<<<<

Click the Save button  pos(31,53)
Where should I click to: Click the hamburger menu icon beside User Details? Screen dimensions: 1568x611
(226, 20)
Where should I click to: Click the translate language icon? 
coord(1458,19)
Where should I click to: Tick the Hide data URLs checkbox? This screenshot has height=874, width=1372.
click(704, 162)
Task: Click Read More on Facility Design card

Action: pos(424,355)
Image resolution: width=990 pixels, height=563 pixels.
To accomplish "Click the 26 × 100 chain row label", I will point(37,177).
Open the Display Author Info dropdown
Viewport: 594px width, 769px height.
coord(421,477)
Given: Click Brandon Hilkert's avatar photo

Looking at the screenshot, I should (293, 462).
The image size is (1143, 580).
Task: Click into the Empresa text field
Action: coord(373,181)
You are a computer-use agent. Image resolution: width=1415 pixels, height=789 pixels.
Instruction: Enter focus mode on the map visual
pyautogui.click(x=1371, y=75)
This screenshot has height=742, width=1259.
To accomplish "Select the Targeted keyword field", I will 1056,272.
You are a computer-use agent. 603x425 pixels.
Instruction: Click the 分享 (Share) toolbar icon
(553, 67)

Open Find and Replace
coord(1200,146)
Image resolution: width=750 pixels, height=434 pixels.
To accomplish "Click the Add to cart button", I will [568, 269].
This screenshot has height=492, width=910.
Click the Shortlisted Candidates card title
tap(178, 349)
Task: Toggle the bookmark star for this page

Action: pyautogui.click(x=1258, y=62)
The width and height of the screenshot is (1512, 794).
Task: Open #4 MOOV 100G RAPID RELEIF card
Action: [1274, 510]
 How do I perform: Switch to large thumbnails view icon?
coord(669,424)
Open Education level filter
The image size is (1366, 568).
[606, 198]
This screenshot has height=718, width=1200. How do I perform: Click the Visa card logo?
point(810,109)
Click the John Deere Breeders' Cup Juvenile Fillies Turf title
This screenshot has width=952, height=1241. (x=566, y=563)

>>>>

▶ _Exercise requirements_
Please revise all the records above, putting "Screen resolution" wherever "Image resolution" occurs and keeping every other line unchanged.

▶ _Solution for this task_
Click the Save button  pos(31,53)
Where should I click to: Click the hamburger menu icon beside User Details? Screen dimensions: 1568x611
(226, 20)
Where should I click to: Click the translate language icon? 
coord(1458,19)
Where should I click to: Tick the Hide data URLs checkbox? This screenshot has height=874, width=1372.
click(704, 162)
Task: Click Read More on Facility Design card

Action: pos(424,355)
Screen resolution: width=990 pixels, height=563 pixels.
To accomplish "Click the 26 × 100 chain row label", I will point(37,177).
Open the Display Author Info dropdown
Viewport: 594px width, 769px height.
coord(421,477)
Given: Click Brandon Hilkert's avatar photo

Looking at the screenshot, I should (293, 462).
The image size is (1143, 580).
Task: Click into the Empresa text field
Action: coord(373,181)
You are a computer-use agent. Screen resolution: width=1415 pixels, height=789 pixels.
Instruction: Enter focus mode on the map visual
pyautogui.click(x=1371, y=75)
This screenshot has height=742, width=1259.
To accomplish "Select the Targeted keyword field", I will 1056,272.
You are a computer-use agent. 603x425 pixels.
Instruction: Click the 分享 (Share) toolbar icon
(553, 67)

Open Find and Replace
coord(1200,146)
Screen resolution: width=750 pixels, height=434 pixels.
To accomplish "Click the Add to cart button", I will [568, 269].
This screenshot has height=492, width=910.
Click the Shortlisted Candidates card title
tap(178, 349)
Task: Toggle the bookmark star for this page

Action: pyautogui.click(x=1258, y=62)
The width and height of the screenshot is (1512, 794).
Task: Open #4 MOOV 100G RAPID RELEIF card
Action: [1274, 510]
 How do I perform: Switch to large thumbnails view icon?
coord(669,424)
Open Education level filter
The image size is (1366, 568).
[606, 198]
This screenshot has height=718, width=1200. How do I perform: Click the Visa card logo?
point(810,109)
Click the John Deere Breeders' Cup Juvenile Fillies Turf title
This screenshot has width=952, height=1241. (x=566, y=563)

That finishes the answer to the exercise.